Looking at recordable injuries and conducting STCKY walks, Levin found that of the 684 incidents in fiscal year 2019, 608, or 88 percent, were not likely to result in a SIF.
This meant that while ensuring adequate protection could still help keep workers healthy and safe, nine out of 10 injuries were less of a concern. This narrowed Levin’s focus.
From there, it looked at the remaining 76 incidents, or 12%, that were most likely to result in a SIF. Four of those times there were adequate protections in place, which meant that when faced with real things that can kill you, Sundt’s workers achieved “STCKY luck” 94% of the time in 2019.
The hard numbers were alarming, but they also provided Sundt with a road map. Six years later, after changing focus and resources, Levin said the team recorded a 65 percent STCKY success rate, meaning about two-thirds of the time a SIF could having occurred in fiscal year 2024, adequate protections were in place.

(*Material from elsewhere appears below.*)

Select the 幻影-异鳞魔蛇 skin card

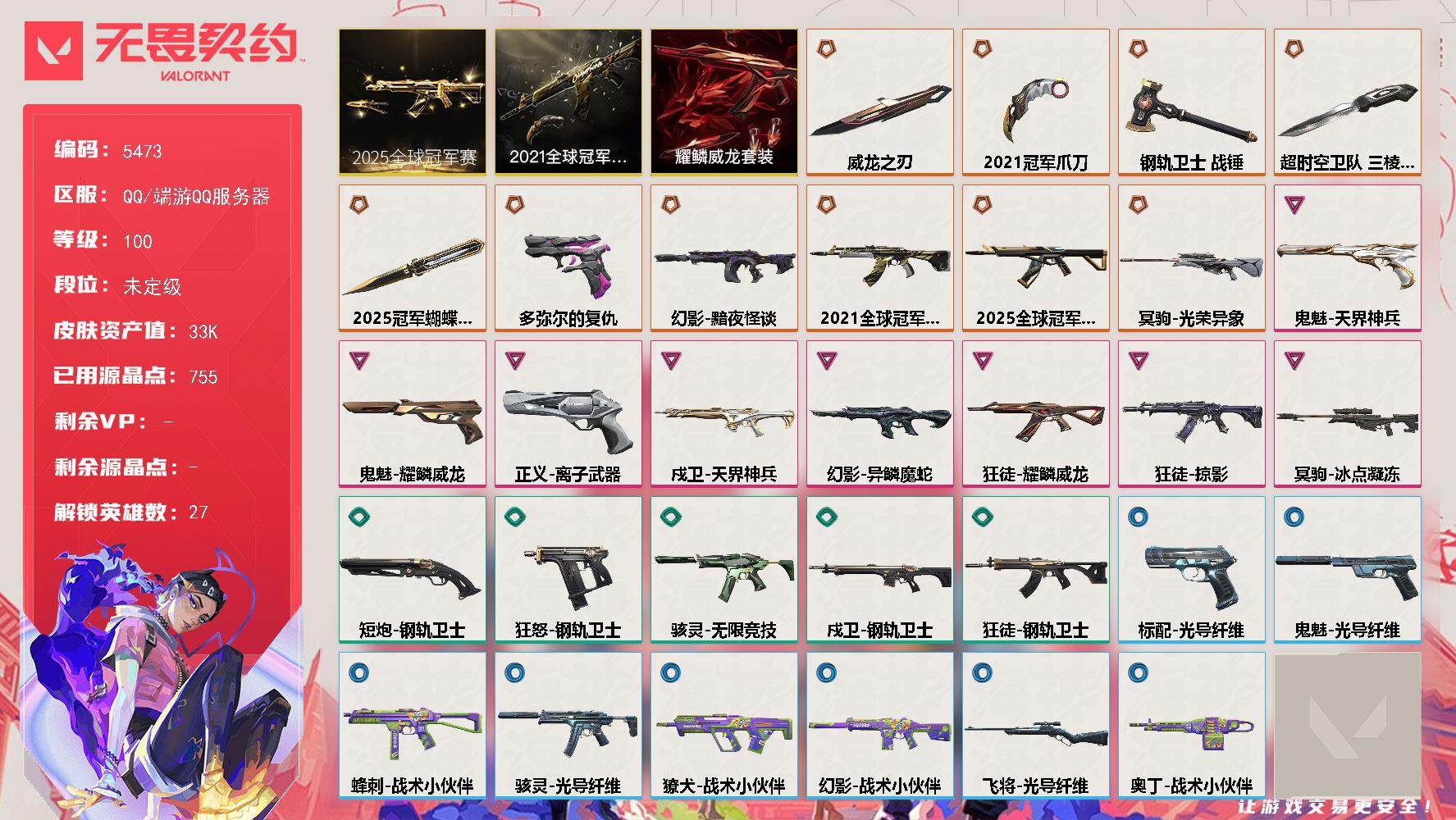click(x=879, y=414)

That still leaves a lot of room for improvement, Levin knows, since they were still lucky about a third of the time. But it’s a far cry from the four times workers were safe from a potential SIF when the process began.
Identifying factors
Bart Wilder, vice president of safety for Birmingham, Ala.-based Hoar Construction, said the company was investigating identifying causal factors for SIFs on the job. He partnered with ACIG Insurance Company of Richardson, Texas. Everyday things like worker fatigue, stress, lack of equipment or running late can increase the likelihood of a serious injury, according to ACIG.

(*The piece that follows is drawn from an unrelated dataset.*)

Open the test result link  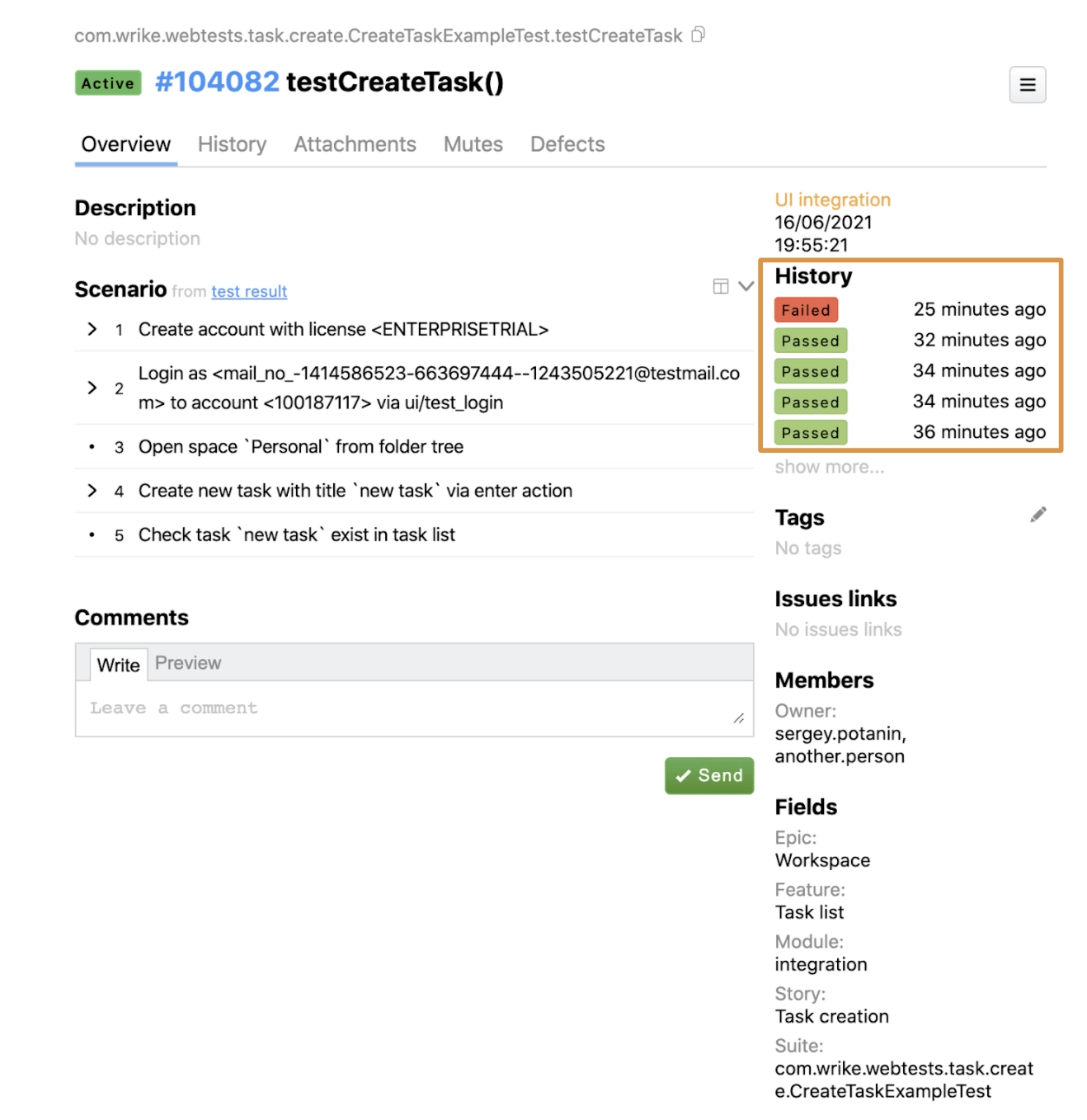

Wilder and his team identified their own causal factors for SIFs, such as working in a hurry, not having the right equipment, or a change in schedule. After about 12 months of research, Wilder said they found the biggest thing that could cause an injury on the job.
“What it showed us was that our biggest challenge had been the utility strikes,” he said. “We’ve done a lot to support our safety program, but we saw that [workers hit utility lines].”
Knowing that excavation work around buried power or gas lines proved to have the highest risk of a SIF allowed Hoar to plan in more detail, such as making sure they knew the locations of utilities buried in advance, to better protect workers, Wilder said. The search for other precursors and causal factors allowed the company to gain more granularity with its data.
Simply put, focusing on the most dangerous activities—those that can lead to a SIF rather than a “bloody pocket” injury—allows contractors to be more deliberate with safety planning and prevention.
“It seems very obvious after the fact. There are all the industry clichés: plan your work, work to plan, a failure to plan is a plan to fail,” Wilder said.
Clarke said KSI has done something similar. Identifying the most common and most dangerous hazards has led the company to adopt a checklist for its riskiest tasks. It gets as specific as an observer logging through the app before, during and after another worker has entered a confined space to do some welding, and then doing the same checks before, during and after exiting of the confined space.
Learning from a mistake where no one was hurt is a great opportunity to make sure no one is exposed to that mistake again, he said.
“The biggest challenge is getting potential SIFs to realize that they’re not bad things, they’re actually gifts,” Clarke said.